(Port Sudan) Some 25.6 million people, more than half of Sudan’s population, face “acute food insecurity” due to the conflict ravaging the northeast African country, a UN-backed report said Thursday.
According to projections from the Integrated Food Security Classification Framework (IPC) report, which UN agencies rely on, this figure includes “more than 755,000” Sudanese facing “starvation”, the highest level high on the IPC scale.
Furthermore, more than 8.5 million people are in an “emergency” situation, the last level before famine.
Since April 2023, a war has been raging between the army, led by General Abdel Fattah al-Burhane, and the paramilitaries of the Rapid Support Forces (RSF) of his former deputy, General Mohamed Hamdane Daglo.
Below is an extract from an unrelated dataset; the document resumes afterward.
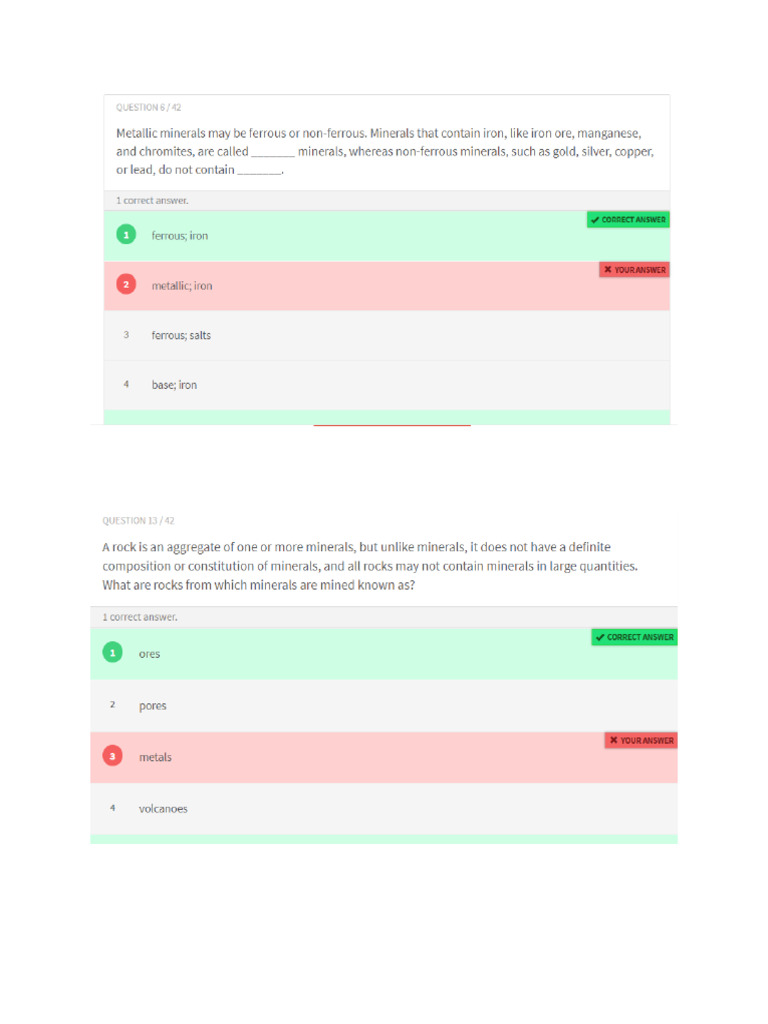The height and width of the screenshot is (1024, 768).
Task: Click the Your Answer badge on "metallic; iron"
Action: (x=634, y=270)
It left tens of thousands dead and displaced more than nine million people, according to the UN.
“Fourteen months of conflict have plunged Sudan into the worst levels of food insecurity ever recorded by the IPC in the country,” said the report released Thursday.
The two belligerents use “hunger as a weapon of war”, UN experts said on Wednesday, estimating that the foreign governments which help them are complicit in “war crimes”.
These experts mentioned the siege of El-Facher, capital of North Darfur State, the only capital of the five Darfur states to escape the RSF, which threatens hundreds of thousands of civilians suffering from hunger and to thirst.
Both sides have been accused of war crimes for deliberately targeting civilians, bombing populated areas and blocking humanitarian aid.
Human rights groups and the United States have also accused the paramilitaries of ethnic cleansing and crimes against humanity.
There is “a risk of famine in 14 areas” of Darfur (west), Kordofan (southwest), Al-Jazeera (center) and the capital Khartoum and its surroundings, according to the IPC.
In these regions most affected by the conflict, “the situation is particularly critical for populations trapped by the war,” says the report.
Famine is defined by the IPC as “a state of extreme food deprivation.” “Critical levels of starvation, death, destitution and acute malnutrition are evident or at risk of becoming so.”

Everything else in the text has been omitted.